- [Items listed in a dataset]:
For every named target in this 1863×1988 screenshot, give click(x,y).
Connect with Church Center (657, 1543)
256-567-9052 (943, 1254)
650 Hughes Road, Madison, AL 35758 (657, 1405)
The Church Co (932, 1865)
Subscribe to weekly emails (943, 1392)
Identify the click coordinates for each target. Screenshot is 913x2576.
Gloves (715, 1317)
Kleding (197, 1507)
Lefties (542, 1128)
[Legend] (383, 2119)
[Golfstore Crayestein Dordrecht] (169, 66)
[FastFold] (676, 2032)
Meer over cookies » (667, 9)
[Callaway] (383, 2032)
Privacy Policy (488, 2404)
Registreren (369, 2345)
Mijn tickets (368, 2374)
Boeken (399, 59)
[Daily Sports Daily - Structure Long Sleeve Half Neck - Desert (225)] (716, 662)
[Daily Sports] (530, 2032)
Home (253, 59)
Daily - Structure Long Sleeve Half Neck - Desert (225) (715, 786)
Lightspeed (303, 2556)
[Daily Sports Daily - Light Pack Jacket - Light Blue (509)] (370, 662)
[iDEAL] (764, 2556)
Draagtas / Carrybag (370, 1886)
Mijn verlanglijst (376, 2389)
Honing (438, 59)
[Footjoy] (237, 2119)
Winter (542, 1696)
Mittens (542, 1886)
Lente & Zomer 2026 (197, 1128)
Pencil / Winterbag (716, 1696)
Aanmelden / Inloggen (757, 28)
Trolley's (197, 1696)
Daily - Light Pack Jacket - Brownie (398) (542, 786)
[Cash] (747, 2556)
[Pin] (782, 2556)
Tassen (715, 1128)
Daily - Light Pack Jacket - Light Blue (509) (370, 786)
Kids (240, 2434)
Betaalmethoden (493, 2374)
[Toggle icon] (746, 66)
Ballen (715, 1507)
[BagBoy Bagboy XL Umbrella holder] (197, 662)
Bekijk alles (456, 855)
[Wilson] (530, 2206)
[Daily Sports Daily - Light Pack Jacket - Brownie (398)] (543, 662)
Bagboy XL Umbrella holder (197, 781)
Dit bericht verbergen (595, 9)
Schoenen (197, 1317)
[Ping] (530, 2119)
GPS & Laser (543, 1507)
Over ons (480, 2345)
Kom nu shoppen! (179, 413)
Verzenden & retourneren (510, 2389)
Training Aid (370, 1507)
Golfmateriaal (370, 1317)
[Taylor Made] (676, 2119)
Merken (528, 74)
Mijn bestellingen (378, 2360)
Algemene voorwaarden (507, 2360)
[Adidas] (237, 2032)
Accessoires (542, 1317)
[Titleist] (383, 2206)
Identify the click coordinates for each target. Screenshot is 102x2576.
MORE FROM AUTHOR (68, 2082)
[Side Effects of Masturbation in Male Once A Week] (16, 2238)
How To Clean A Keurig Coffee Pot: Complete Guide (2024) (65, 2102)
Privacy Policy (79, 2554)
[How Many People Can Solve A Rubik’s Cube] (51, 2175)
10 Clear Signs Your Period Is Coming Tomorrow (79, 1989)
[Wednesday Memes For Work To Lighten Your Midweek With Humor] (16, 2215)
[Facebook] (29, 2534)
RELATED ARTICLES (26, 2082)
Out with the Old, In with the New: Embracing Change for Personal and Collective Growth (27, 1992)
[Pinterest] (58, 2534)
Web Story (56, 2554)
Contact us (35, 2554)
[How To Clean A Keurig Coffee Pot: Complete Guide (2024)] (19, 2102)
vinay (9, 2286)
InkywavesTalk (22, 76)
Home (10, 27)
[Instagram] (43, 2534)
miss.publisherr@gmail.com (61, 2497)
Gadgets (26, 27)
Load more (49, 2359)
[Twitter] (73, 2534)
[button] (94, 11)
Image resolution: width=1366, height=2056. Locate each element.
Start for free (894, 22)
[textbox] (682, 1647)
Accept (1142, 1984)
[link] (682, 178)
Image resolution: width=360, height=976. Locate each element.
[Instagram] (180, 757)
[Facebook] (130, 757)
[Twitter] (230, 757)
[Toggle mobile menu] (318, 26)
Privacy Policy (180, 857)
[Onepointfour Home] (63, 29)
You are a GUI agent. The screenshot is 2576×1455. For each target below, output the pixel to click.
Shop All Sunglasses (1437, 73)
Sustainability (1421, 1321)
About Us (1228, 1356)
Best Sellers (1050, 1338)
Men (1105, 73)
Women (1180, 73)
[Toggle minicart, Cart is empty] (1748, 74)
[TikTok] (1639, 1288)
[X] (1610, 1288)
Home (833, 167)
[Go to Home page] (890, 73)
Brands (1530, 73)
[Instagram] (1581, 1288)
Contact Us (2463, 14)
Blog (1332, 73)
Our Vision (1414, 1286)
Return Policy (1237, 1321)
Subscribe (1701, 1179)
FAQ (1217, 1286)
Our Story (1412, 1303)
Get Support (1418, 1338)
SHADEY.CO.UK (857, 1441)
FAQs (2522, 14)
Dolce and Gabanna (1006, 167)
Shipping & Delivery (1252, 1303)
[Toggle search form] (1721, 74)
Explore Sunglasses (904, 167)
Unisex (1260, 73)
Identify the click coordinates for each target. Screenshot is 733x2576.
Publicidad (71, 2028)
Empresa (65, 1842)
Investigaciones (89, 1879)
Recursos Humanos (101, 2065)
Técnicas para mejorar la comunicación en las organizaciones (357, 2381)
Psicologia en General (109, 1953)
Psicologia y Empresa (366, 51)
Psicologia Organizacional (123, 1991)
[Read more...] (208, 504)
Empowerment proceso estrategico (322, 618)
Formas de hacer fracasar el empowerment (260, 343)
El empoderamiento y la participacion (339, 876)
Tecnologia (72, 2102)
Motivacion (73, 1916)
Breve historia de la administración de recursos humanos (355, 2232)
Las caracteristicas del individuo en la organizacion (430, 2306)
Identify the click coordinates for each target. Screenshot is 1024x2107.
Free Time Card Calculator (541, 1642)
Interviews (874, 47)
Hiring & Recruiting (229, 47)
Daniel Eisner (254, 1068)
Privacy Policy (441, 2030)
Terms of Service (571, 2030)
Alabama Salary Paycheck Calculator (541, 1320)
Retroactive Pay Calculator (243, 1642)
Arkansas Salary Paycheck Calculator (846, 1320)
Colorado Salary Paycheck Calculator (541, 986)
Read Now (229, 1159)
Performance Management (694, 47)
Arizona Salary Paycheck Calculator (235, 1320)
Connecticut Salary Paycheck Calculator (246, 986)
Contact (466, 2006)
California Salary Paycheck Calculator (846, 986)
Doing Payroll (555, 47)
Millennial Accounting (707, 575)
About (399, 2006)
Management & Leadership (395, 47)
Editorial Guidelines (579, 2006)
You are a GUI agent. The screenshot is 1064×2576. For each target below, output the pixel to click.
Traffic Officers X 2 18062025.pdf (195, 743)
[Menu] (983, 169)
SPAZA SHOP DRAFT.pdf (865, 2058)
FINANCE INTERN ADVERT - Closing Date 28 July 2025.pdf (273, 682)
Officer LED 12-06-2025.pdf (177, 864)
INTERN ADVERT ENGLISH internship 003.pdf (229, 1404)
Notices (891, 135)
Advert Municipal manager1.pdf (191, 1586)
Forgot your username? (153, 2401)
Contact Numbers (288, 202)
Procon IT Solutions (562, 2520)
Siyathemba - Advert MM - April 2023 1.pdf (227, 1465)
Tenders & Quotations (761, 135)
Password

- [WORK TO COMPLETE]: Rescale the records in the part that opens with the line containing "[Menu] (983, 169)" and closes with the line containing "Contact Numbers (288, 202)", both included. Write out each of those lines again with its text unchanged, multiplying the click coordinates in its answer by 0.4 and rounding them to whole numbers, with halves rounded up.

- [EXERCISE RESPONSE]:
[Menu] (393, 68)
SPAZA SHOP DRAFT.pdf (346, 823)
FINANCE INTERN ADVERT - Closing Date 28 July 2025.pdf (109, 273)
Officer LED 12-06-2025.pdf (71, 346)
INTERN ADVERT ENGLISH internship 003.pdf (92, 562)
Notices (356, 54)
Advert Municipal manager1.pdf (76, 634)
Forgot your username? (61, 960)
Contact Numbers (115, 81)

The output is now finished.